When H blocks on a lock held by L, L temporarily inherits H’s high priority. This prevents M from preempting L. L finishes, releases the lock, and drops back to low priority. H grabs the lock and runs.

5. Code Example: Real-Time Threads

Standard OS threads are not real-time. But we can simulate the priority logic.

Java

package main

import (
    "fmt"
    "time"
)

// Simulating a Periodic Task Loop
func periodicTask(name string, period time.Duration, cost time.Duration) {
    ticker := time.NewTicker(period)

    for t := range ticker.C {
        start := t
        deadline := start.Add(period)

        fmt.Printf("[%s] Start at %s (Deadline: %s)\n", name,
            start.Format("05.000"), deadline.Format("05.000"))

        // Simulate CPU Work
        time.Sleep(cost)

        now := time.Now()
        if now.After(deadline) {
            fmt.Printf("⚠️ [%s] MISSED DEADLINE by %s!\n", name, now.Sub(deadline))
        } else {
            fmt.Printf("✅ [%s] Finished.

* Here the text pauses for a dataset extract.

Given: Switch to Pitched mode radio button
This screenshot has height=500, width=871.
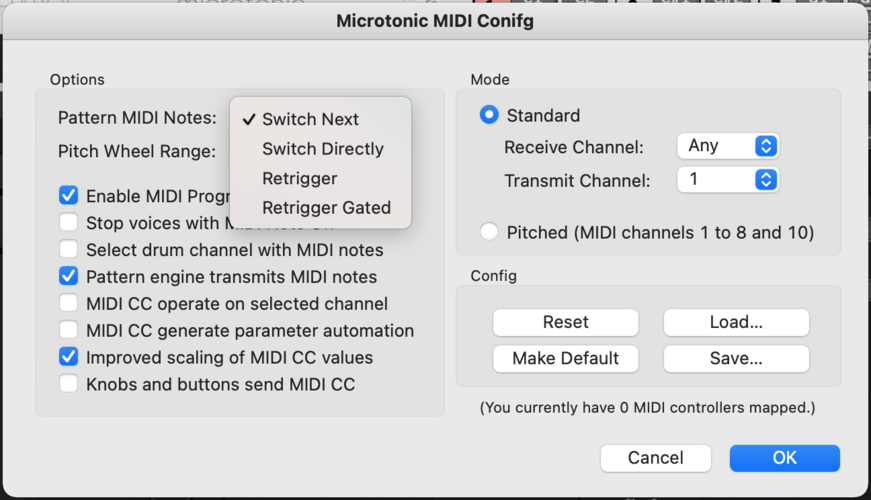Looking at the screenshot, I should tap(489, 232).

Slack: %s\n", name, deadline.Sub(now))
        }
    }
}

func main() {
    // Task A: Period 1s, Cost 200ms
    go periodicTask("Safety", 1*time.Second, 200*time.Millisecond)

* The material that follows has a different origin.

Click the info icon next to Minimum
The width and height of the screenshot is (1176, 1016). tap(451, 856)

    // Task B: Period 3s, Cost 1s
    go periodicTask("Logger", 3*time.Second, 1*time.Second)

    select {} // Block forever
}

// Java has a Real-Time Specification (RTSJ)
// But standard Java threads rely on the OS scheduler.
// We can set priorities, but they are just "hints" to Linux.

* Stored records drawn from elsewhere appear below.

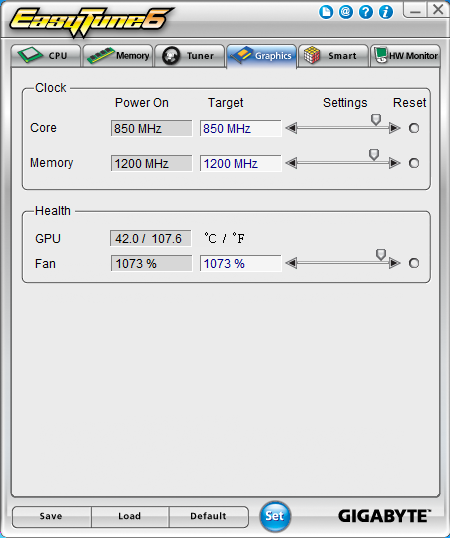Select the Memory reset radio button
Image resolution: width=450 pixels, height=538 pixels.
[x=414, y=163]
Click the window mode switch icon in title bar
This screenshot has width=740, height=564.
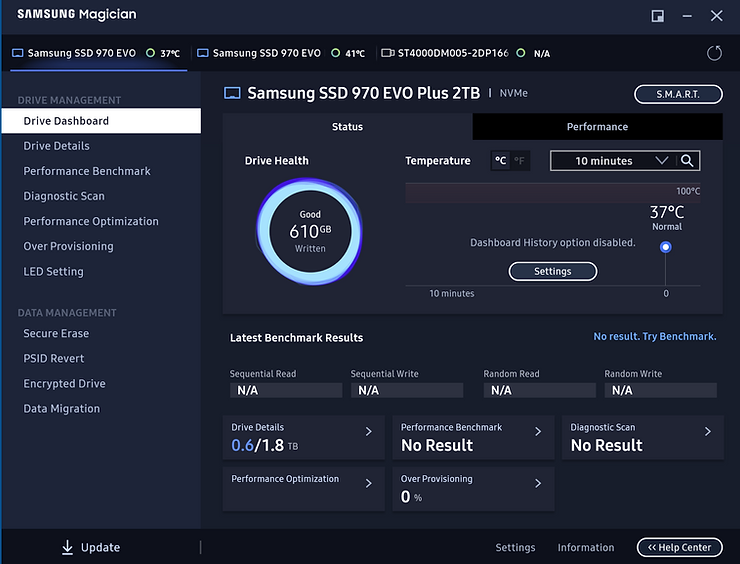tap(658, 16)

public class RealTimeSim {
    public static void main(String[] args) {
        Thread high = new Thread(new Task(200), "SafetyCheck");
        Thread low = new Thread(new Task(1000), "DataLogging");

        // 10 is Max, 1 is Min
        high.setPriority(Thread.MAX_PRIORITY); // 10
        low.setPriority(Thread.MIN_PRIORITY);  // 1

        low.start();
        high.start();
    }

    static class Task implements Runnable {
        int costMs;
        public Task(int c) { this.costMs = c; }

        public void run() {
            while(true) {
                long start = System.currentTimeMillis();
                // Simulate work
                while(System.currentTimeMillis() - start < costMs) {
                    // spin
                }
                System.out.println(Thread.currentThread().getName() + " Done");
                try { Thread.sleep(1000); } catch (Exception e) {}
            }
        }
    }
}

6. Summary

Determinism: The guarantee that X will happen by time T.
RMS: Optimal fixed-priority (Rate Monotonic).
Priority Inversion: A lower priority task blocking a higher priority one. Solved by Inheritance.